**What is required:**
Copying rule for the data below: take the line containing "Given: Click the X close button in toolbar" and every line after it to the end, exactly, and drop all pictures.

Dataset entries
= = = = = = =
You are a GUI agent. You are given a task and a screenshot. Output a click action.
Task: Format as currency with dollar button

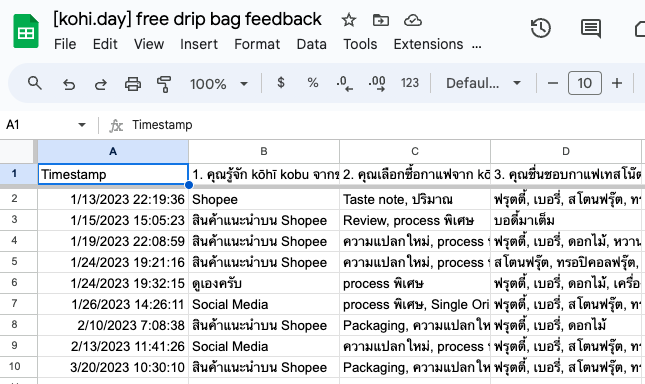coord(281,83)
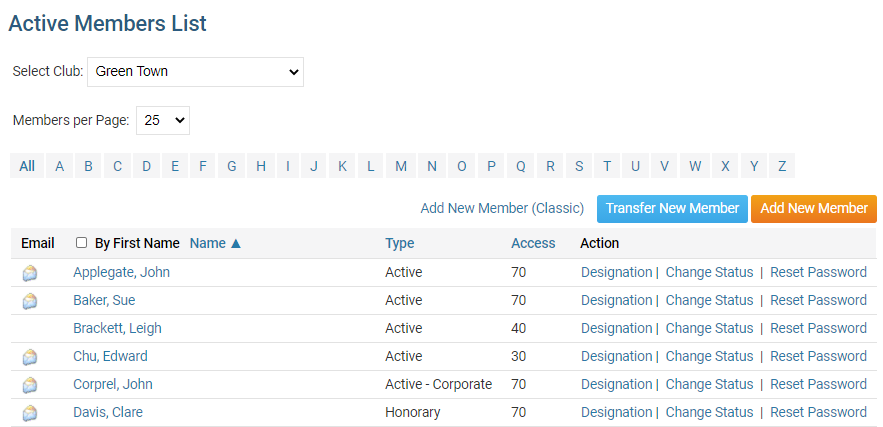Click the Transfer New Member button

[x=672, y=208]
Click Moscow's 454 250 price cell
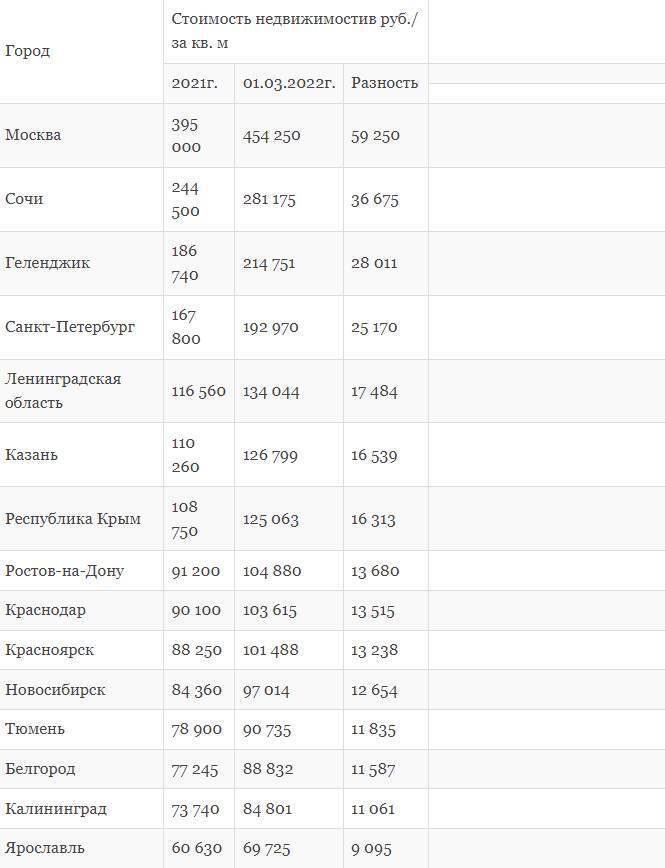Viewport: 665px width, 868px height. pyautogui.click(x=271, y=135)
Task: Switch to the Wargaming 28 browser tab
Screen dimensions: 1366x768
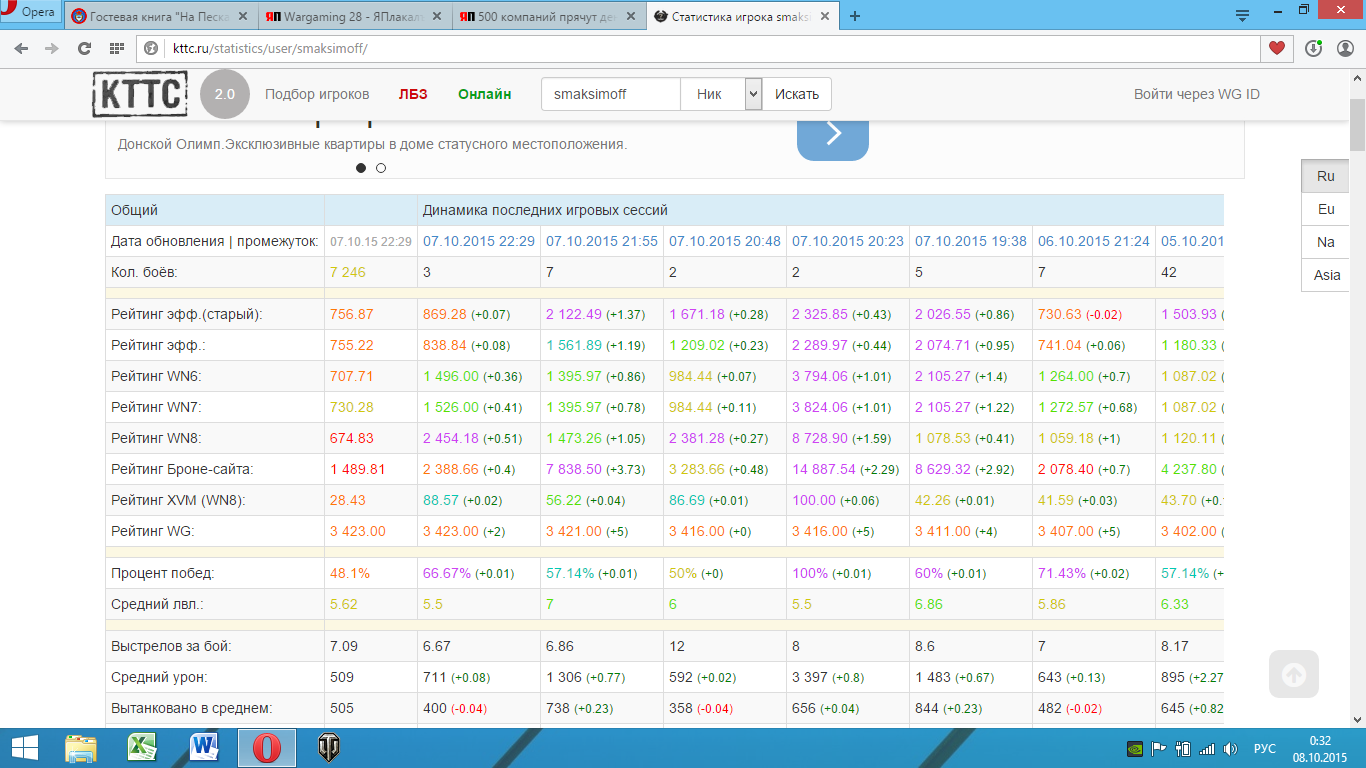Action: 356,16
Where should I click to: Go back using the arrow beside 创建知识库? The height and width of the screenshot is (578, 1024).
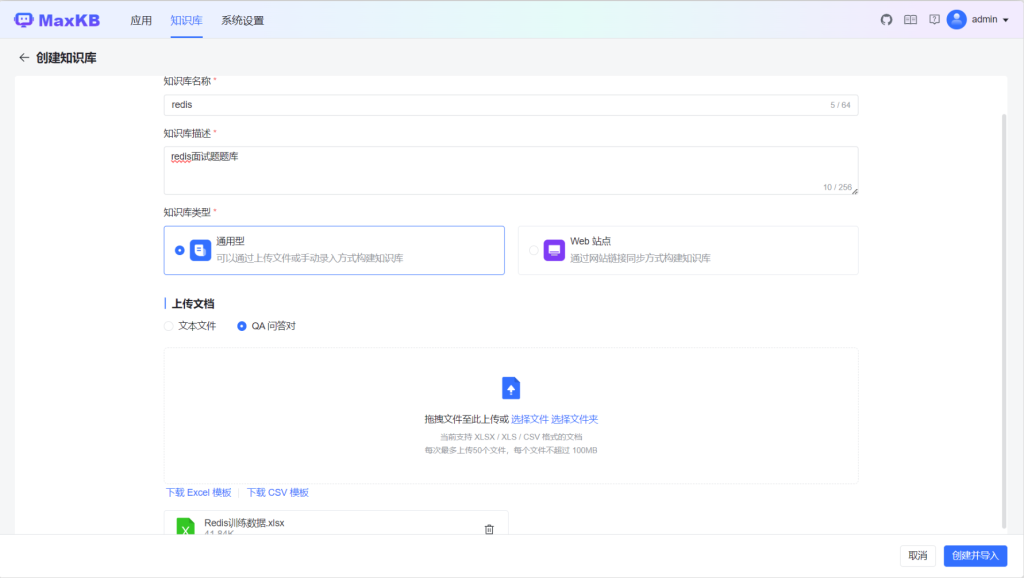(x=24, y=58)
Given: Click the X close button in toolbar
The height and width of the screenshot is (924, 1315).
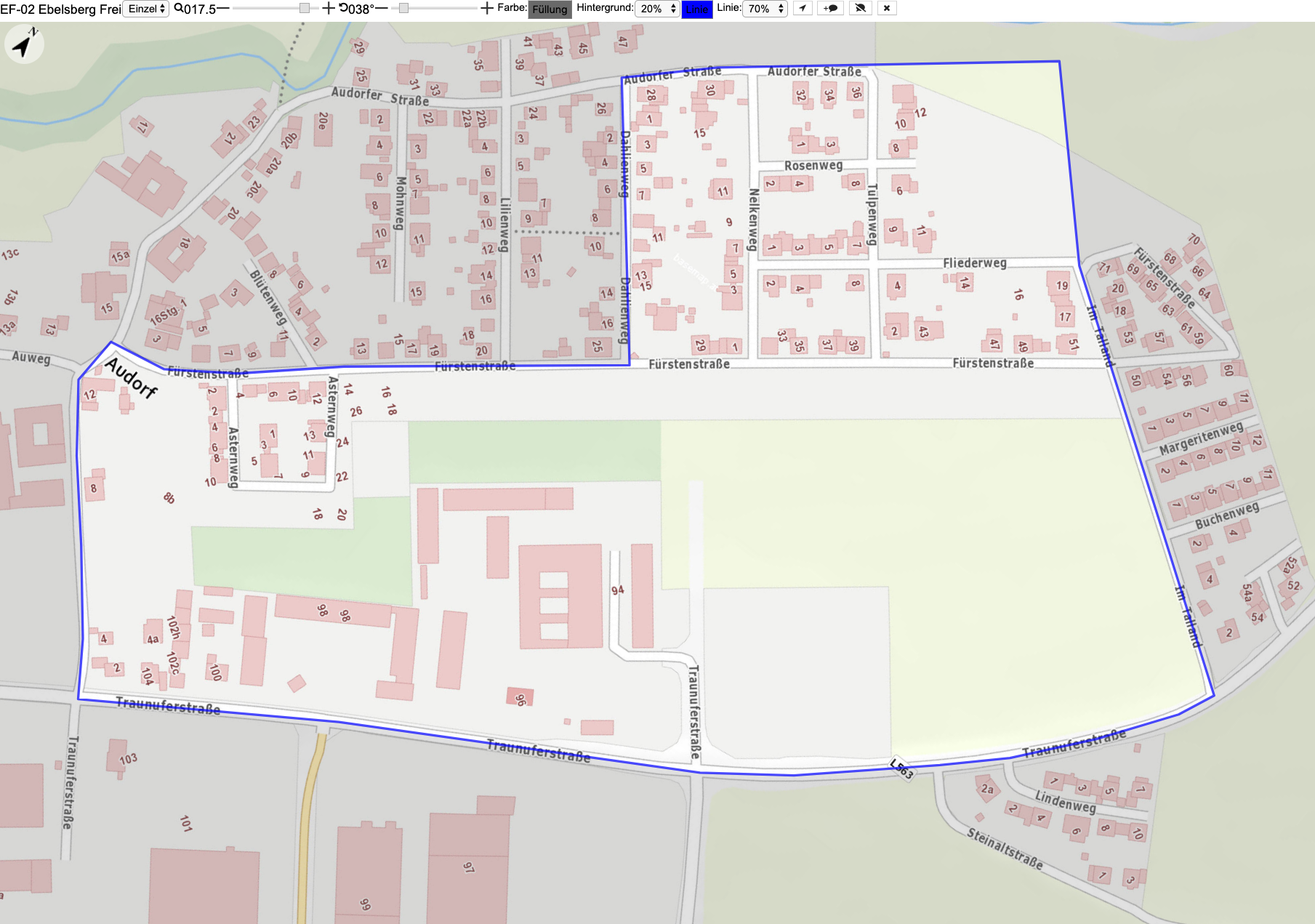Looking at the screenshot, I should coord(887,9).
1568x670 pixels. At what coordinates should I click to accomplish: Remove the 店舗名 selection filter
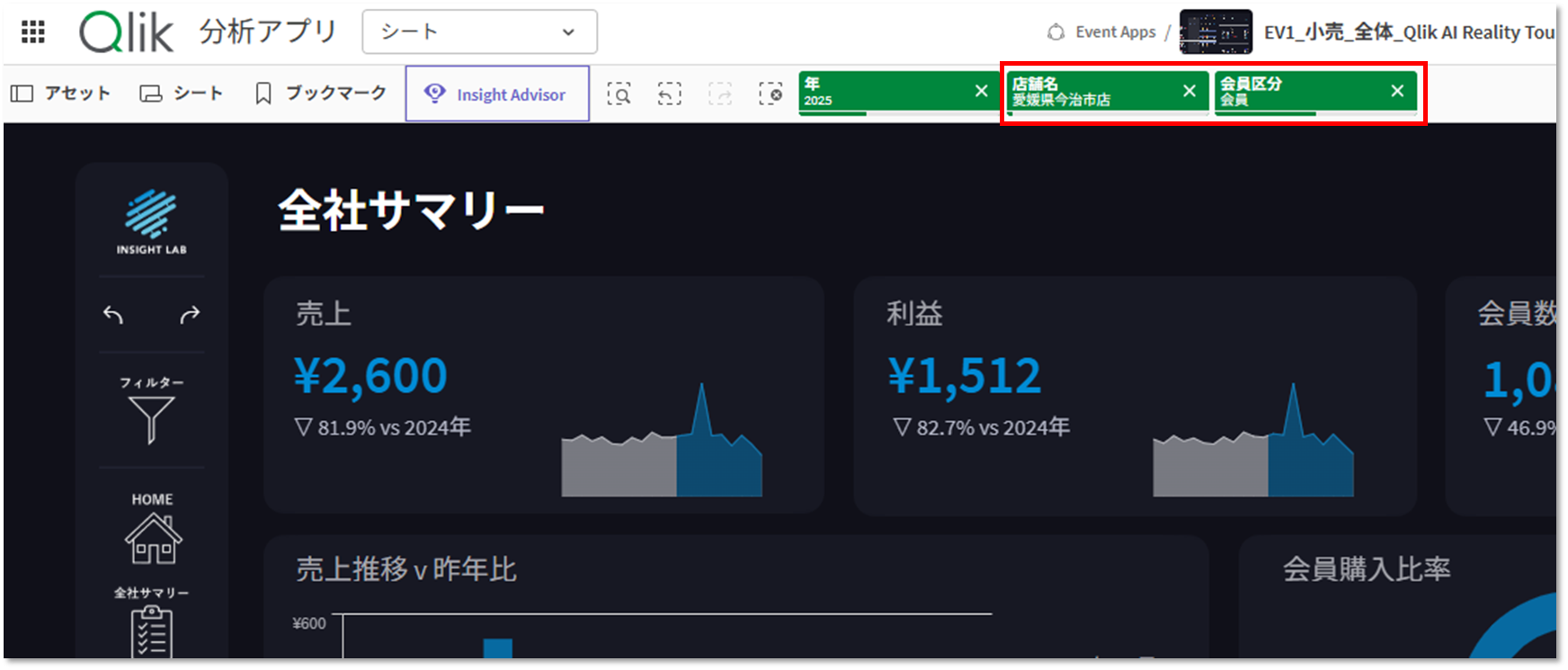(1189, 91)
= = = = = = =
**Solution for this task:**
Given: Click the X close button in toolbar
The height and width of the screenshot is (924, 1315).
Looking at the screenshot, I should coord(887,9).
1568x670 pixels. At what coordinates should I click to accomplish: Remove the 店舗名 selection filter
(1189, 91)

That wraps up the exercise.